Like, wow, how deep can you get? Love lasts forever. Friendship never ends. Take your pick.
The thing was, I secretly liked the song. It has a good beat and you can dance to it, as Dick Clark might say, and the lyrics were no more insipid than "prick your finger it is done/the moon has now eclipsed the sun/the angel has spread its wings/the time has come for bitter things" (from Antichrist Superstar, Marilyn Manson). A lot of other people liked Wannabe, too. The 20 million people who eventually bought the album weren't so secret about it. The group is still No. 1 a year later, a feat not equalled by any British act since the Beatles. Never before has an all-female group attained such success.
The legend spread. The Spice Girls formed via audition staged by avaricious svengali, group turfs manager, hijacks its own destiny, becomes a pop phenomenon - five lower middle class, not exactly gorgeous gals from England make good. They all claim to be in their early 20s, too.
Like pro wrestling, you believe it because it's fun.

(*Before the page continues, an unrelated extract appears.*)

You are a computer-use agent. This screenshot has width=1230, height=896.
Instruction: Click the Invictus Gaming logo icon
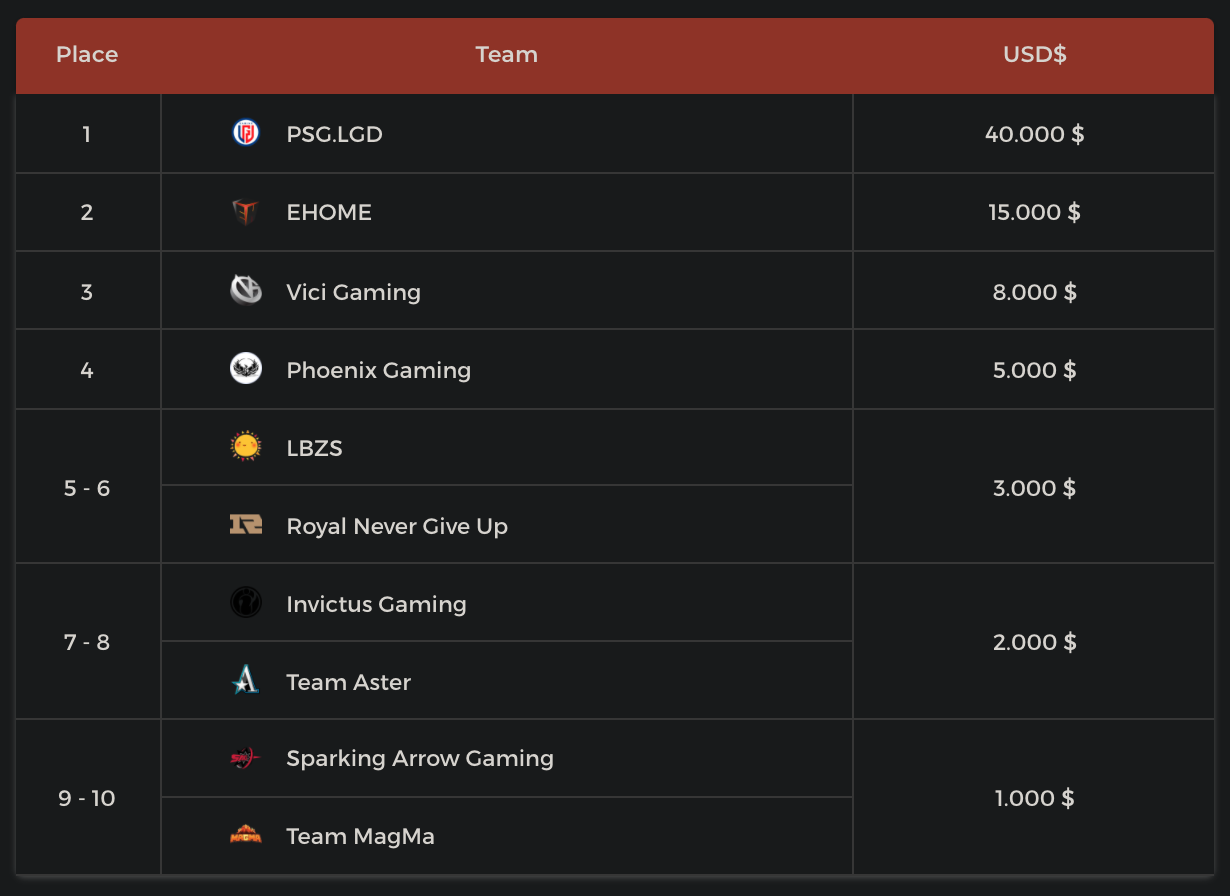point(245,603)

More than their music - which is harmless, unabashedly commercial and about as spicy as a pinch of white flour - Spice Girls' true fame came from their cartoon-like personalities. (I've finally figured out which is which): There's Baby Spice, the blond who looks like she stepped out of a pornographic version of To Sir With Love. Posh Spice is the brunette who can't seem to smile or sing, while Sporty Spice, to distinguish herself from Posh, smiles a lot and does kung fu kicks. Scary Spice is the black one who may actually have a future when this is all over. And Ginger Spice is the chubby one who talks too much. Despise them if you like, but their girlish antics have endeared them to millions.
Lolita-like, they promote "Girl Power," not to be confused with "women in rock," since Spice Girls will never get a slot on the Lilith Fair tour.
Girl Power, Ginger explained, "is whatever's your bag."
As she told The Toronto Sun recently, "Girl Power is being a strong, single parent mother. It's being in a pop group and having a say. It's control of your own destiny and supporting your friends" and so on.
Individuality, confidence, having fun. Such simple, positive values made the Spice Girls heroes among young girls. Adolescent boys like them, too, though maybe not strictly for their music. Even grown men with big, important jobs melt in their presence. South Africa president Nelson Mandela said meeting the Spice Girls was "one of the greatest moments of my life." Banishing Apartheid must've been a close second.
The inevitable backlash that followed only served to fuel the Spice Girls' fame. Vibe magazine's Sleaze column on the Internet had daily updates on spicy doings, all delivered with sneering glee. But nothing could stop Girl Power. The more overwhelming the hype pouring out of every media orifice on the planet became, the more their charm increased. Massive overexposure is part of the Spice Girls' phenomenon itself.
It doesn't matter whether it's a parody or not. Spice Girls have transcended irony, gone past the point of being enjoyed by cynical smartasses for how "bad" they are.
In the Spice World film that opens here Friday, the girls say they are "taking the mickey" out of themselves, satirizing a world-famous bubblegum sensation by being one.
The line between art and reality is getting blurry.